It's Sunday evening and after a week filled with 19th-century sentimental fiction, I feel whimsical.
The downside of studying literature is that though you do get to fill your life with reading interesting things, it's not necessarily that the assigned reading is what interests you at that particular moment...
So I started drawing up a list of what I'd really feel like reading now (but can't because I'm reading lots of other things). On top of the list is Stevie Smith. I only ever get to read her poems online, without the drawings, and read essays that mention the drawings but never reprint them. I need to change that. (And why did I ever give up drawing? At least I'd have another way to vent...) She's fun, brief, morbid, and didn't waste her time writing lofty manifestos. (Although I don't think planning and going about your suicide is a better way to spend your time.)
I'd also like to read Elaine Dundy's The Dud Avocado (since reading this post; yes, I know I didn't exactly run to get the book asap).
And Mary Jo Bang's last (i.e. most recent) book of poems.
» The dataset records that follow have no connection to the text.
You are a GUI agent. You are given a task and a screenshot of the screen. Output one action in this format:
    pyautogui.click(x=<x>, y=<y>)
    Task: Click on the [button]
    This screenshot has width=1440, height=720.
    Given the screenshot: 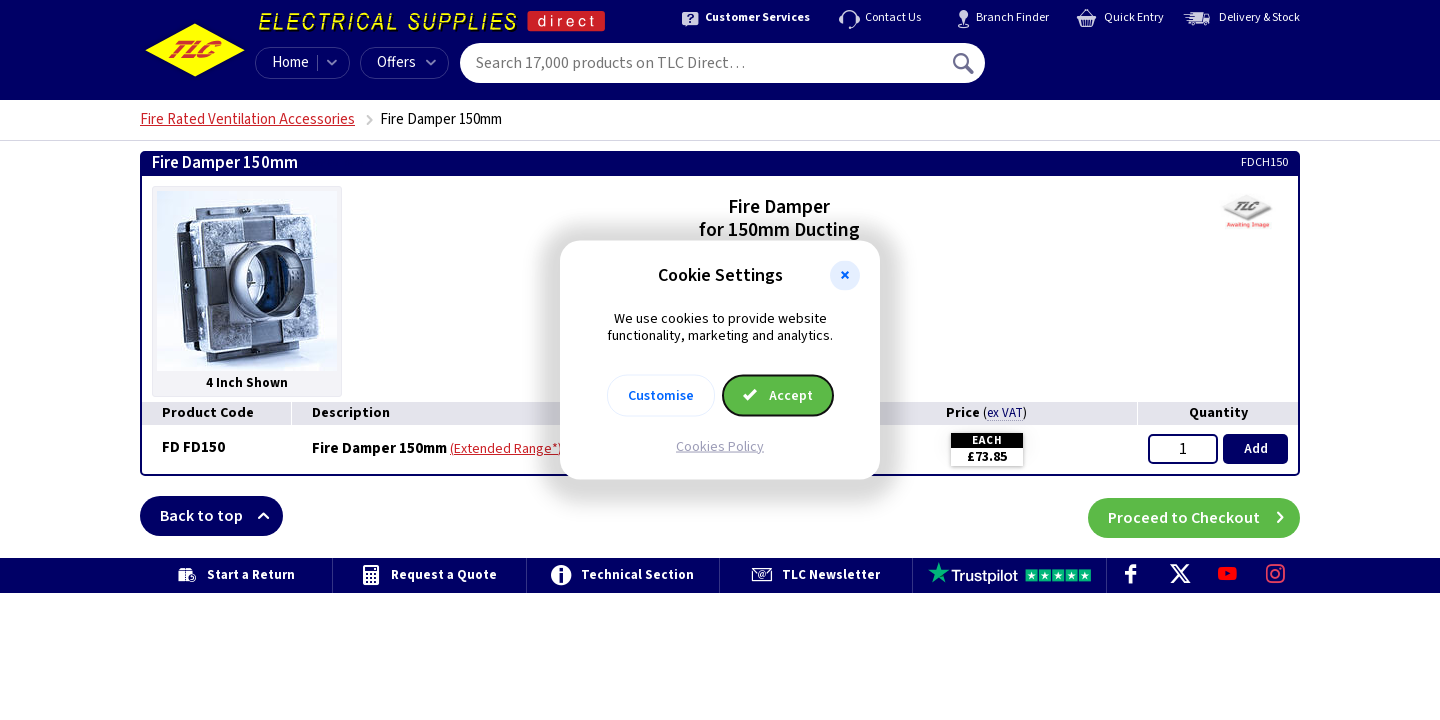 What is the action you would take?
    pyautogui.click(x=845, y=276)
It took me shamefully long to get it.
This children's book, which I read at least three times as a child.
Since I already got in this oddly confessional mode (because I'm drafting a paper on the confessional poetry), I might as well say that I'm pushing away reading a batch of essays on New Criticism and its impact on contemporary literary criticism (snoring already?) by contemplating whether I should make myself another mug of tea with soymilk. Soymilk is fat and so New Criticism has better dietary effects.
(Snoring already?) Off, then, from the realm of unread to the realm of reading assignments...
PS: Tea in the US deserves a separate post.